Assigned task: Print, exactly as they appear in the listing below, the lines from the line with "Newham (66, 1521)" to the line with "Surrey (117, 1808)", with both end lines kept.

Exercise input:
○ ○ ○

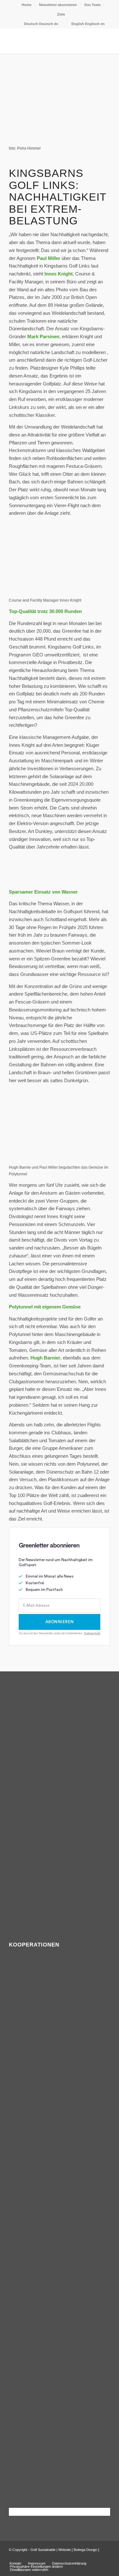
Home (26, 5)
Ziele (61, 14)
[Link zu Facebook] (96, 2556)
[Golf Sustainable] (49, 41)
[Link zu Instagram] (105, 2556)
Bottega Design (85, 2550)
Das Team (92, 5)
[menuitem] (26, 4)
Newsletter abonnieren (58, 5)
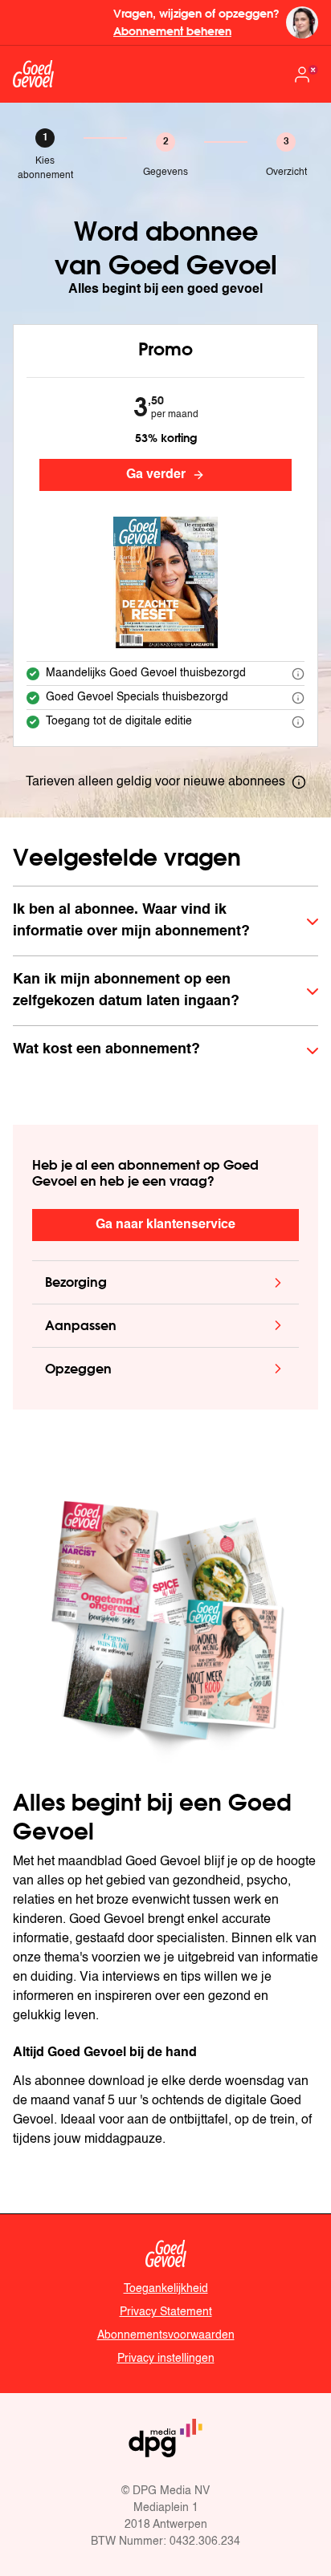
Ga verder (156, 475)
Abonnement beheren (172, 31)
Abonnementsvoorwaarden (166, 2335)
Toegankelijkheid (166, 2288)
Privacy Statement (166, 2312)
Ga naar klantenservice (165, 1225)
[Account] (305, 74)
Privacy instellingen (166, 2358)
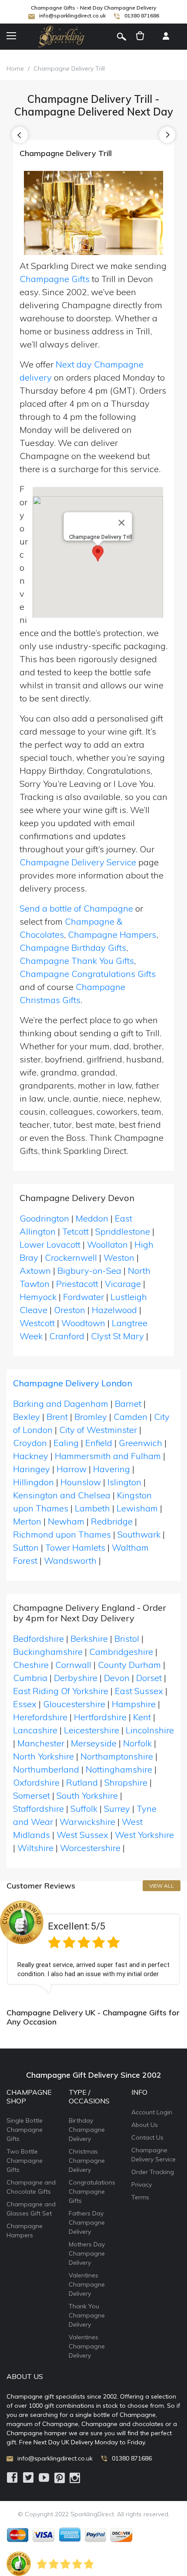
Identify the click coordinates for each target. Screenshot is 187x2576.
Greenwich (140, 1442)
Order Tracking (152, 2172)
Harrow (72, 1468)
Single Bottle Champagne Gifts (25, 2130)
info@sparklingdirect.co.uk (72, 15)
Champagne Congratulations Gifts (88, 973)
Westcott (37, 1322)
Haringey (31, 1468)
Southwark (138, 1534)
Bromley (90, 1416)
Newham (66, 1521)
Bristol (126, 1638)
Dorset (149, 1677)
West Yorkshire (144, 1834)
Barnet (128, 1403)
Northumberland (46, 1769)
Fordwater (83, 1296)
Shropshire (125, 1782)
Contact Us (147, 2137)
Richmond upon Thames (62, 1534)
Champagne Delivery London (72, 1383)
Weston (119, 1257)
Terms (140, 2197)
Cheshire (31, 1664)
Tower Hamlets (75, 1547)
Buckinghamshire (48, 1651)
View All (161, 1885)
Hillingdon (33, 1482)
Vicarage (123, 1283)
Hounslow (80, 1482)
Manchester (40, 1743)
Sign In (165, 36)
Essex (25, 1703)
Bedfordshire (38, 1638)
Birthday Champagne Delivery (87, 2130)
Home (15, 68)
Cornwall (73, 1664)
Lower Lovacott (50, 1244)
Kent (142, 1717)
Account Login (151, 2112)
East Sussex (139, 1690)
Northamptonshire (116, 1756)
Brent (57, 1416)
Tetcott (75, 1231)
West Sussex (82, 1834)
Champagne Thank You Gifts (77, 960)
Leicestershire (91, 1730)
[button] (98, 553)
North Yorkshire (43, 1756)
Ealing (66, 1442)
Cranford (66, 1336)
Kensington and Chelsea (61, 1495)
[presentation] (20, 135)
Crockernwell (71, 1257)
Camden (130, 1416)
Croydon (30, 1442)
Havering (111, 1468)
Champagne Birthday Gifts (73, 947)
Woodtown (83, 1322)
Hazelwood (114, 1309)
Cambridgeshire (121, 1651)
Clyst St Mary (117, 1336)
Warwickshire (87, 1821)
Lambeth (92, 1508)
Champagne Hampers (112, 934)
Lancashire (35, 1730)
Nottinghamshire (119, 1769)
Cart (140, 36)
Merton (27, 1521)
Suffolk (83, 1808)
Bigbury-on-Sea (89, 1270)
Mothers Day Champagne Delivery (87, 2253)
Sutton (26, 1547)
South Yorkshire (87, 1795)
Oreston (69, 1309)
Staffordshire (38, 1808)
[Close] (121, 522)
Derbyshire (75, 1677)
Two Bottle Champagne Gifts (25, 2160)
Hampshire (134, 1703)
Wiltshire (35, 1847)
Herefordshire (40, 1717)
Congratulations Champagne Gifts (92, 2191)
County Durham (129, 1664)
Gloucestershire (74, 1703)
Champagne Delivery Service (78, 862)
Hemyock (38, 1296)
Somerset (31, 1795)
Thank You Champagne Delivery (87, 2315)
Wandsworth (70, 1560)
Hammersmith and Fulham (108, 1455)
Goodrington (44, 1218)
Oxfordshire (36, 1782)
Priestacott (77, 1283)
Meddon (92, 1218)
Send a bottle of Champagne (76, 908)
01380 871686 (141, 15)
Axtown (35, 1270)
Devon (117, 1677)
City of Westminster (98, 1429)
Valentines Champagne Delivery (87, 2284)
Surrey (117, 1808)
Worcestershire (90, 1847)
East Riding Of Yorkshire (60, 1690)
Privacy (141, 2184)
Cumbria (30, 1677)
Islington (124, 1482)
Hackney (30, 1455)
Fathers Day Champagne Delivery (87, 2222)
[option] (93, 1947)
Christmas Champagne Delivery (87, 2160)
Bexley (26, 1416)
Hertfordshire (100, 1717)
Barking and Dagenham (60, 1403)
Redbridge (112, 1521)
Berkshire (89, 1638)
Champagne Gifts (55, 278)
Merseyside (94, 1743)
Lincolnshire (150, 1730)
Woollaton (107, 1244)
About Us (144, 2125)
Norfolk (137, 1743)
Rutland (82, 1782)
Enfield (98, 1442)
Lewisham (137, 1508)
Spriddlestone (122, 1231)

○ ○ ○

Answer to the problem:
Newham (66, 1521)
Bristol (126, 1638)
Dorset (149, 1677)
West Yorkshire (144, 1834)
Barnet (128, 1403)
Northumberland (46, 1769)
Fordwater (83, 1296)
Shropshire (125, 1782)
Contact Us (147, 2137)
Richmond upon Thames (62, 1534)
Champagne Delivery London (72, 1383)
Weston (119, 1257)
Terms (140, 2197)
Cheshire (31, 1664)
Tower Hamlets (75, 1547)
Buckinghamshire (48, 1651)
View All (161, 1885)
Hillingdon (33, 1482)
Vicarage (123, 1283)
Hounslow (80, 1482)
Manchester (40, 1743)
Sign In (165, 36)
Essex (25, 1703)
Bedfordshire (38, 1638)
Birthday Champagne Delivery (87, 2130)
Home (15, 68)
Cornwall (73, 1664)
Lower Lovacott (50, 1244)
Kent (142, 1717)
Account Login (151, 2112)
East Sussex (139, 1690)
Northamptonshire (116, 1756)
Brent (57, 1416)
Tetcott (75, 1231)
West Sussex (82, 1834)
Champagne Thank You Gifts (77, 960)
Leicestershire (91, 1730)
[button] (98, 553)
North Yorkshire (43, 1756)
Ealing (66, 1442)
Cranford (66, 1336)
Kensington and Chelsea (61, 1495)
[presentation] (20, 135)
Crockernwell (71, 1257)
Camden (130, 1416)
Croydon (30, 1442)
Havering (111, 1468)
Champagne Birthday Gifts (73, 947)
Woodtown (83, 1322)
Hazelwood (114, 1309)
Cambridgeshire (121, 1651)
Clyst St Mary (117, 1336)
Warwickshire (87, 1821)
Lambeth (92, 1508)
Champagne Hampers (112, 934)
Lancashire (35, 1730)
Nottinghamshire (119, 1769)
Cart (140, 36)
Merton (27, 1521)
Suffolk (83, 1808)
Bigbury-on-Sea (89, 1270)
Mothers Day Champagne Delivery (87, 2253)
Sutton (26, 1547)
South Yorkshire (87, 1795)
Oreston (69, 1309)
Staffordshire (38, 1808)
[Close] (121, 522)
Derbyshire (75, 1677)
Two Bottle Champagne Gifts (25, 2160)
Hampshire (134, 1703)
Wiltshire (35, 1847)
Herefordshire (40, 1717)
Congratulations Champagne Gifts (92, 2191)
County Durham (129, 1664)
Gloucestershire (74, 1703)
Champagne Delivery Service (78, 862)
Hemyock (38, 1296)
Somerset (31, 1795)
Thank You Champagne Delivery (87, 2315)
Wandsworth (70, 1560)
Hammersmith and Fulham (108, 1455)
Goodrington (44, 1218)
Oxfordshire (36, 1782)
Priestacott (77, 1283)
Meddon (92, 1218)
Send a bottle of Champagne (76, 908)
01380 871686 (141, 15)
Axtown (35, 1270)
Devon (117, 1677)
City of Westminster (98, 1429)
Valentines Champagne Delivery (87, 2284)
Surrey (117, 1808)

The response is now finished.